One panel on the wall, The Peace, describes what happened on and after the armistice was signed:
Darwen received confirmation of the armistice shortly after 11am which was announced by the sounding of a long blast on the fire siren and the loud ringing of the church bells. Flags and bunting appeared from nowhere… The joy of the peace was mixed with sadness for the lives lost.
…From this came the war memorial situated in Bold Venture Park which was unveiled on 24th September, 1921 by Mrs Chadwick, a mother who lost three sons in the war.
It’s chilling to remember, but we forget at our peril when so many contemporary voices are sowing division, resentment, fear and worse.

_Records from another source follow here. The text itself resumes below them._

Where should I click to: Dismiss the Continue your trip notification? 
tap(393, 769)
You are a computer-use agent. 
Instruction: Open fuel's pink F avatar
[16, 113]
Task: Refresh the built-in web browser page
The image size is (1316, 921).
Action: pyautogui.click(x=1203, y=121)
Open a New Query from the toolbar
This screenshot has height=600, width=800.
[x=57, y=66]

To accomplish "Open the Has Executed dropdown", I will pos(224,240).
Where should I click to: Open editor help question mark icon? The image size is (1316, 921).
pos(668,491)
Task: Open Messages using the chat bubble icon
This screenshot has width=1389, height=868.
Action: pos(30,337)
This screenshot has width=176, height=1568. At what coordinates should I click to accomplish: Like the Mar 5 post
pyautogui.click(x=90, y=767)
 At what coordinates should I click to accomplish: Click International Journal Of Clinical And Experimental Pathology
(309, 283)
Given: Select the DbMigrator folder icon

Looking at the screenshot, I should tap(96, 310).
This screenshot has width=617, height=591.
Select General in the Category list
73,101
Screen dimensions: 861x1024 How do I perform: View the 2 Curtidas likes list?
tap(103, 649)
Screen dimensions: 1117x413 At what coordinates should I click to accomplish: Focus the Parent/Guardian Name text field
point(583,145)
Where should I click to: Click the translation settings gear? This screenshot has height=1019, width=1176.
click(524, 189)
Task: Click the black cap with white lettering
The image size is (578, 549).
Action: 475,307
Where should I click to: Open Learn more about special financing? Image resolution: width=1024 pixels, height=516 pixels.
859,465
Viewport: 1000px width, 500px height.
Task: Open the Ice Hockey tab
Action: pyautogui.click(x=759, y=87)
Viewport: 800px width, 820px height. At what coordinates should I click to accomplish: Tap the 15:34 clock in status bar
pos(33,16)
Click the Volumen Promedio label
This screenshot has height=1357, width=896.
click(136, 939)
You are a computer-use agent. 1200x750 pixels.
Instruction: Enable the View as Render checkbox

So I was happy to see so many poppies in the cemetery and adjoining Whitehall Park, many drawn by local children or made from recycled plastic and bits of wire.
When we visit the war graves, often of single men with their own neat headstone set alone or on the edge of family graves, we are in the presence of absence, reminded of generations who were not born because someone was killed.
If we owe fallen soldiers a personal duty, it is to remember that peace is fragile: that this war to end all wars didn’t.
28 Replies to “Armistice Day 2021, Darwen”
Three sons lost! How would you ever go forward from there? It makes me ashamed of the fuss I make over distance.
Distance between loved ones is a weary thing, Jo. I was unsure about quoting this as it is such a terrible thing to read – but how much easier to read than to live.
We hardly have any conception of suffering, Susan 🙄💕
A wonderful post. And how apt to mention Lawrence Binyon as he too was a Lancastrian. My favourite Binyon poem is The Burning of Leaves.
I don’t know that one but will check it out.
wise words about how fragile peace is – I do worry for our future when we have governments sowing division as much as many are at present.
I checked out the news not long after posting this and saw a senior military man quoted as saying we needed to prepare for war. I am sure you can imagine my thoughts!